### TASK STATEMENT
This exercise calls for printing every record exactly once more.

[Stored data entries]
———

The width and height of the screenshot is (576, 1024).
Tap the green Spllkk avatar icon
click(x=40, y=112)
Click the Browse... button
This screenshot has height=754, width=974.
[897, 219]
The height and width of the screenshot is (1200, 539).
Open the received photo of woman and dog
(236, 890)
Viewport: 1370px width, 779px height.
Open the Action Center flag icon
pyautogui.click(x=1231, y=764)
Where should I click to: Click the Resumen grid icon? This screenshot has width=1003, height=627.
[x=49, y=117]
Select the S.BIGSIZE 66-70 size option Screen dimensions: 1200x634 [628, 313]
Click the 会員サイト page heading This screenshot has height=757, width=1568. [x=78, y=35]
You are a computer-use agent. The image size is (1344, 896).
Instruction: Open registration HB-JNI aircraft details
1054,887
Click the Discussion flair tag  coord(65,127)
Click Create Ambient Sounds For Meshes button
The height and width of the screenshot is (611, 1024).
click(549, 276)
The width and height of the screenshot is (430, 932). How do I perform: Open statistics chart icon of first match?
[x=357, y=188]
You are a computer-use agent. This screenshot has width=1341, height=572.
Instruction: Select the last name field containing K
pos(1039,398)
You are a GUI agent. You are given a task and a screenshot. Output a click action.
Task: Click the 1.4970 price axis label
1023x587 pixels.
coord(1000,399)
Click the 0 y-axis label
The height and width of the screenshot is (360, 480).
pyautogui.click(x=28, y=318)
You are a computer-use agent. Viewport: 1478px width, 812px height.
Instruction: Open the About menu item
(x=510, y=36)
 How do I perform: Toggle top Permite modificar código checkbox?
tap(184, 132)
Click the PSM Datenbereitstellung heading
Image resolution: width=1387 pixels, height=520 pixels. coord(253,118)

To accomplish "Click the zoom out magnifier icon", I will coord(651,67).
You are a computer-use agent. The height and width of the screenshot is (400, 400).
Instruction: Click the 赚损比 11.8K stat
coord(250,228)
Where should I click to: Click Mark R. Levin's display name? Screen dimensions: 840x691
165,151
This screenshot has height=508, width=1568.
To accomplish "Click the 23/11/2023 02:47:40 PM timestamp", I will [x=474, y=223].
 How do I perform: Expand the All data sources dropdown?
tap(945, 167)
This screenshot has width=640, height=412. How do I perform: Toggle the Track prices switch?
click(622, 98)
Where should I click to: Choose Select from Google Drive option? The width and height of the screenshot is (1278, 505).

———

### PROBLEM SOLUTION
The width and height of the screenshot is (576, 1024).
Tap the green Spllkk avatar icon
click(x=40, y=112)
Click the Browse... button
This screenshot has height=754, width=974.
[897, 219]
The height and width of the screenshot is (1200, 539).
Open the received photo of woman and dog
(236, 890)
Viewport: 1370px width, 779px height.
Open the Action Center flag icon
pyautogui.click(x=1231, y=764)
Where should I click to: Click the Resumen grid icon? This screenshot has width=1003, height=627.
[x=49, y=117]
Select the S.BIGSIZE 66-70 size option Screen dimensions: 1200x634 [628, 313]
Click the 会員サイト page heading This screenshot has height=757, width=1568. [x=78, y=35]
You are a computer-use agent. The image size is (1344, 896).
Instruction: Open registration HB-JNI aircraft details
1054,887
Click the Discussion flair tag  coord(65,127)
Click Create Ambient Sounds For Meshes button
The height and width of the screenshot is (611, 1024).
click(549, 276)
The width and height of the screenshot is (430, 932). How do I perform: Open statistics chart icon of first match?
[x=357, y=188]
You are a computer-use agent. This screenshot has width=1341, height=572.
Instruction: Select the last name field containing K
pos(1039,398)
You are a GUI agent. You are given a task and a screenshot. Output a click action.
Task: Click the 1.4970 price axis label
1023x587 pixels.
coord(1000,399)
Click the 0 y-axis label
The height and width of the screenshot is (360, 480).
pyautogui.click(x=28, y=318)
You are a computer-use agent. Viewport: 1478px width, 812px height.
Instruction: Open the About menu item
(x=510, y=36)
 How do I perform: Toggle top Permite modificar código checkbox?
tap(184, 132)
Click the PSM Datenbereitstellung heading
Image resolution: width=1387 pixels, height=520 pixels. coord(253,118)

To accomplish "Click the zoom out magnifier icon", I will coord(651,67).
You are a computer-use agent. The height and width of the screenshot is (400, 400).
Instruction: Click the 赚损比 11.8K stat
coord(250,228)
Where should I click to: Click Mark R. Levin's display name? Screen dimensions: 840x691
165,151
This screenshot has height=508, width=1568.
To accomplish "Click the 23/11/2023 02:47:40 PM timestamp", I will [x=474, y=223].
 How do I perform: Expand the All data sources dropdown?
tap(945, 167)
This screenshot has width=640, height=412. How do I perform: Toggle the Track prices switch?
click(622, 98)
Where should I click to: Choose Select from Google Drive option? The width and height of the screenshot is (1278, 505).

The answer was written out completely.